The House Ethics Committee released a statement today announcing that it is expanding its investigation of House Ways and Means Committee Chairman Charles Rangel (D-NY). Although somewhat vague, the statement makes reference to “all Financial Disclosure Statements and all amendments filed in the calendar year 2009.”
In August, Rangel amended his financial disclosure forms for 2002 to 2006. As a result, Rangel’s reported net worth roughly doubled from between $516,015 and $1,316,000 to between $1,028,024 and $2,495,000. Members of Congress are required to disclose their income and assets within certain ranges. The forms are signed under penalty of the False Statements Act.
Rangel somehow neglected to report a checking account with the Congressional Federal Credit Union and one with Merrill Lynch, each valued between $250,000 and $500,000; tens of thousands of dollars in earning from dividends from a number of mutual funds and stocks; and the capital gain from the sale of a Harlem brownstone in 2004.
The six-unit brownstone was the subject of an Ethics Committee Complaint filed by NLPC on September 16. Rangel reported little or no rental income for eight years (1993-2001) on disclosure reports that were not amended, even though public records show tenants were living there.

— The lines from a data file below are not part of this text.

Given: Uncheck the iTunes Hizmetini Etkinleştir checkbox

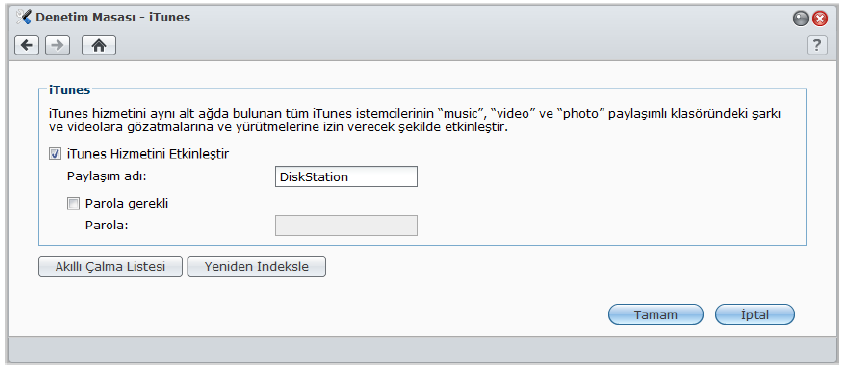Looking at the screenshot, I should pyautogui.click(x=55, y=154).
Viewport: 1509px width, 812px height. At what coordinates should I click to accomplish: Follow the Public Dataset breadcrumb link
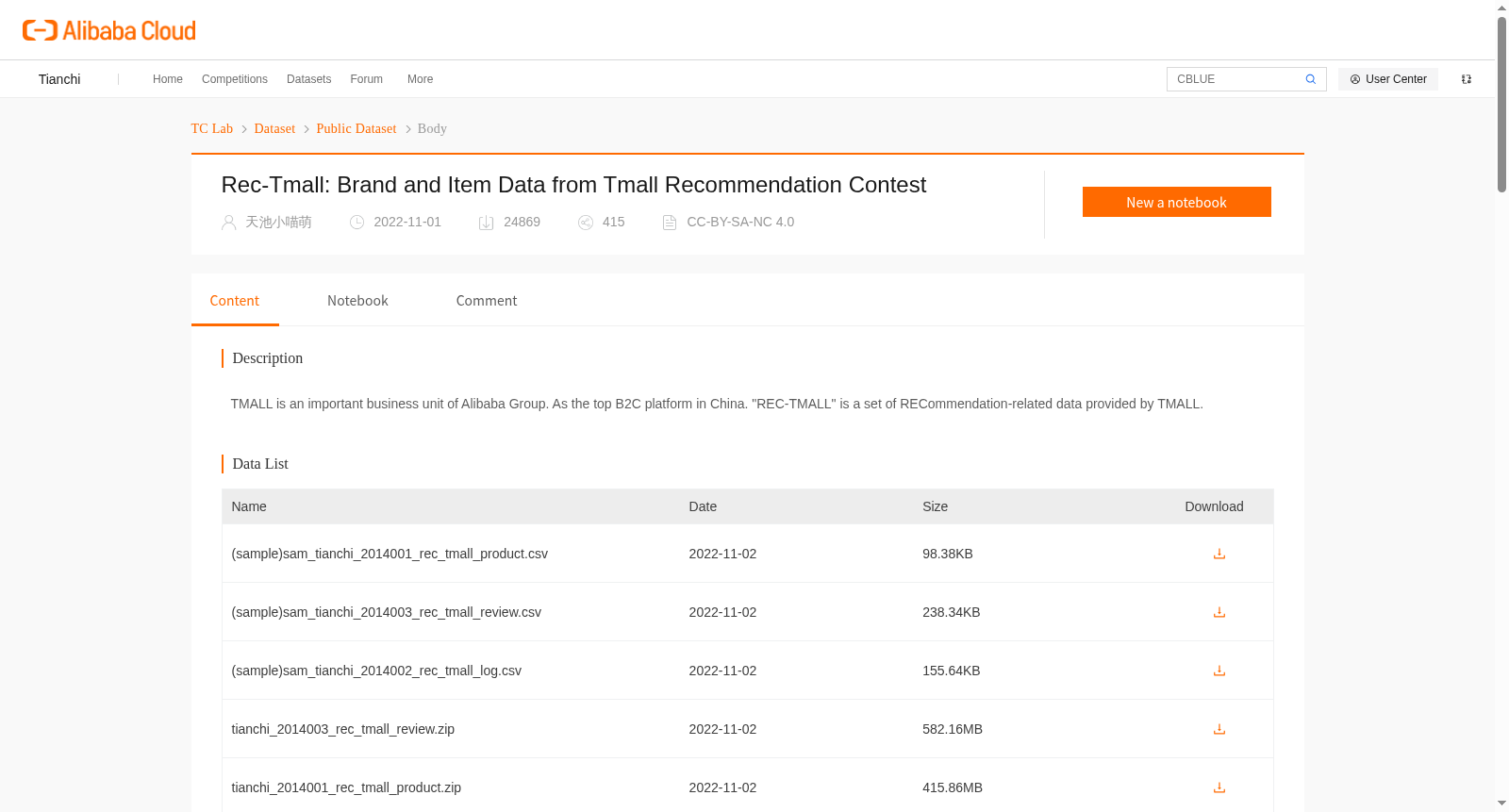(x=356, y=129)
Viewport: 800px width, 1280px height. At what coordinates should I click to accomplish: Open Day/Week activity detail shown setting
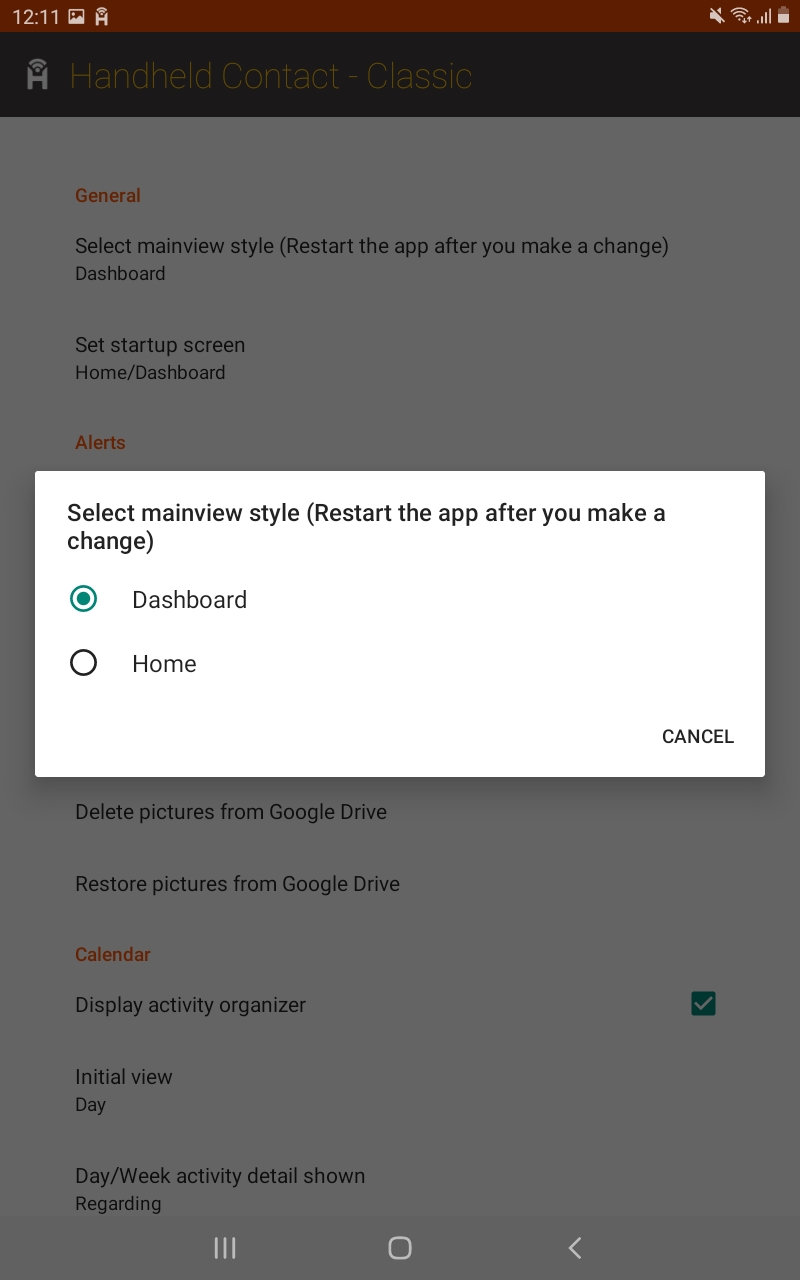coord(400,1189)
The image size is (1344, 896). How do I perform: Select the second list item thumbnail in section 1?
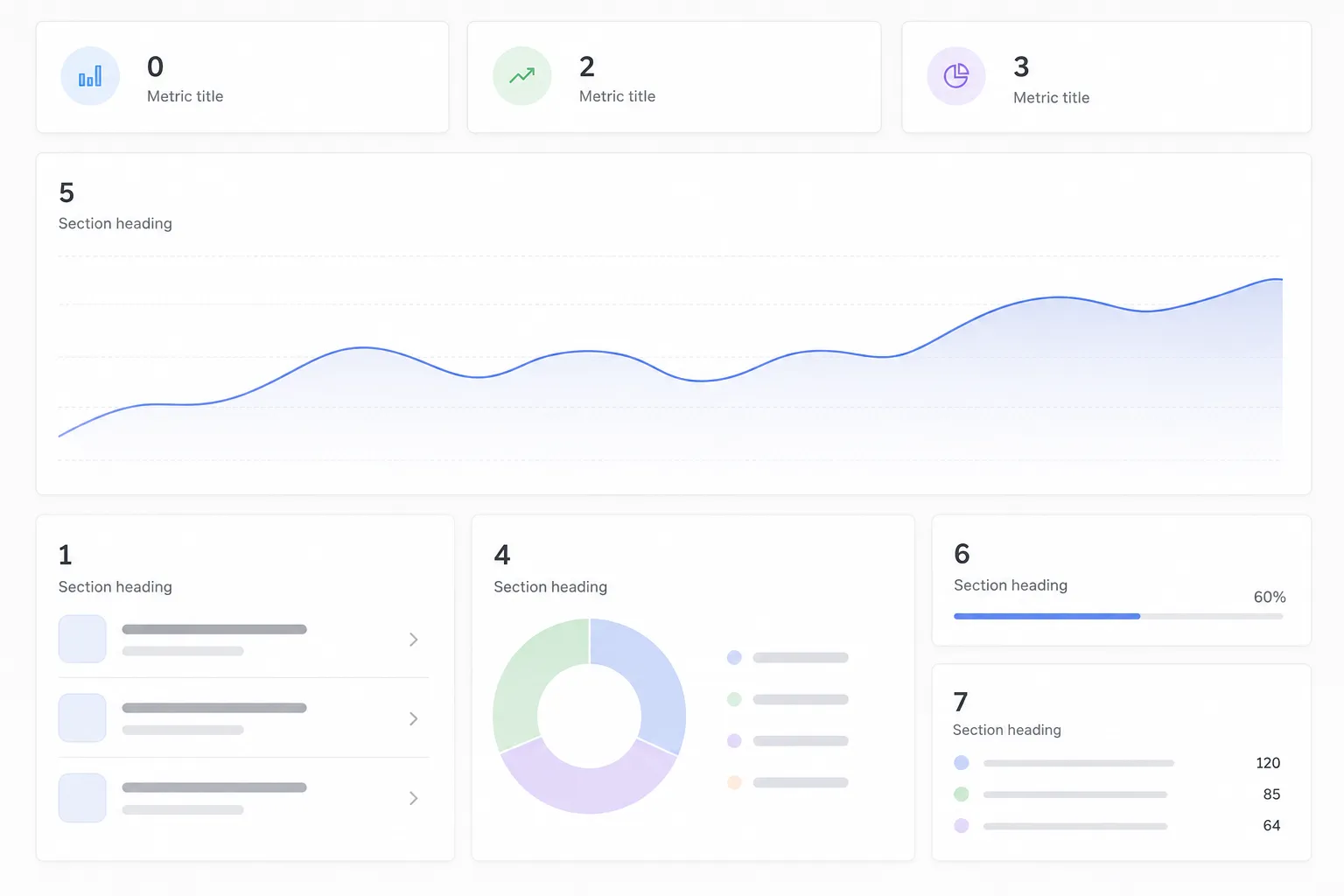(x=82, y=718)
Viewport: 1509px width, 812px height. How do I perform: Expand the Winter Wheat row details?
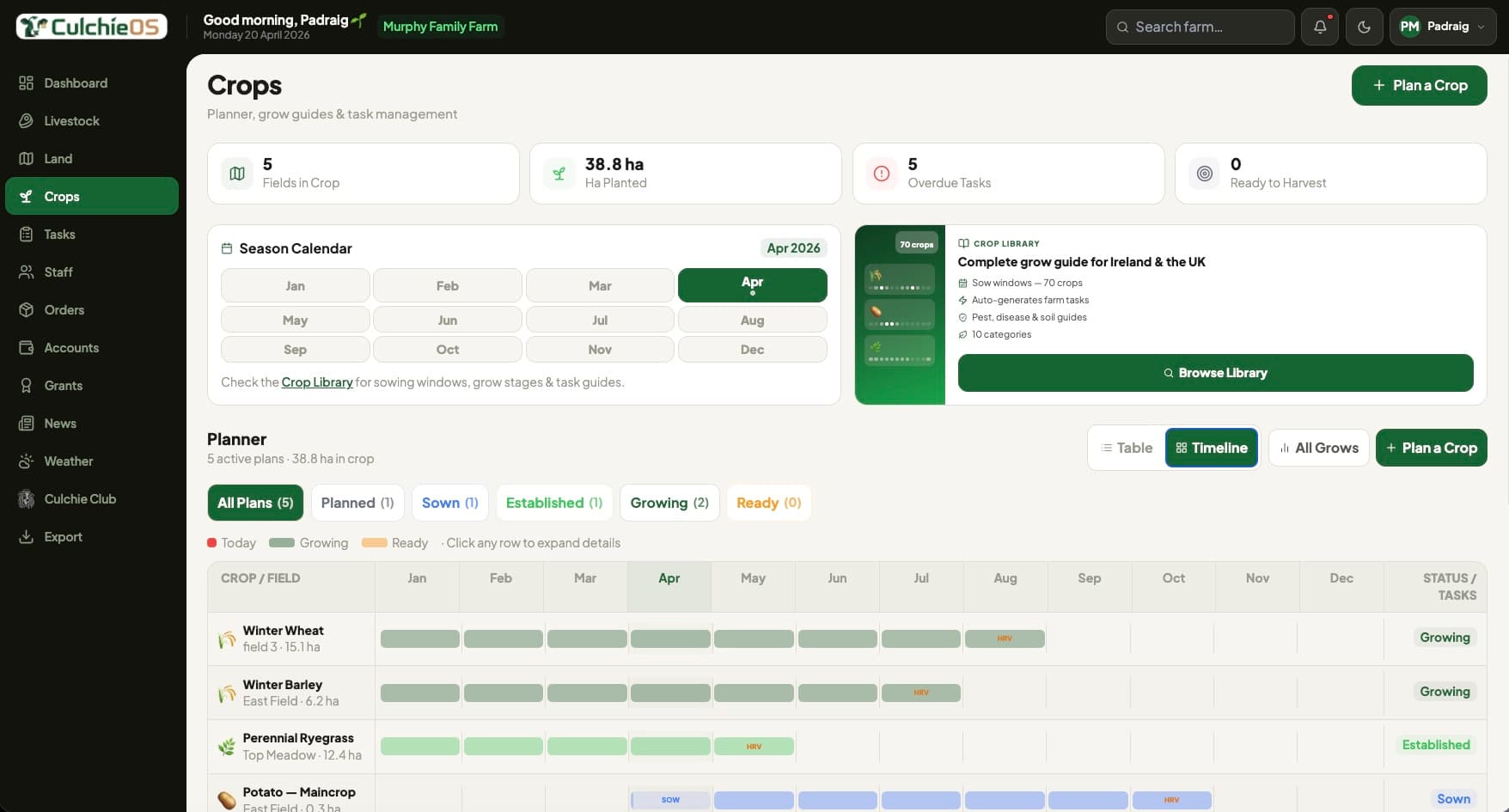[x=283, y=638]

This is the third time the Ethics Committee has expanded the Rangel investigation after Rangel himself asked the Committee for an investigation in September 2008. The original investigation was of to be of Rangel’s use of four rent-stabilized apartments; using Congressional stationery to solicit donations for the so-called Charles B. Rangel School for Public Service at City College of New York; and failing to disclose or report rental income from a beach house in the Dominican Republic. House Speaker Nancy Pelosi predicted the probe would conclude by January 3, 2009.
On December 9, 2008, the Ethics Committee expanded the investigation to include Rangel’s efforts to preserve a tax break for Nabors Industries at the same time Nabors’ CEO Eugene Isenberg pledged $1 million to the Rangel School.
On June 24, 2009, the Ethics Committee confirmed a probe of Rangel-led Caribbean junkets in 2008 and 2007. NLPC exposed the 2008 Citigroup-funded event after I attended the event and documented violations of House Rules.
In today’s announcement, the Committee claimed that it is conducting an extensive investigation:
…the investigative subcommittee to date has: authorized the issuance of close to 150 subpoenas; interviewed approximately 34 witness resulting in over 2,100 pages of transcripts; reviewed and analyzed over 12,000 pages of documents; and held over 30 investigative subcommittee meetings.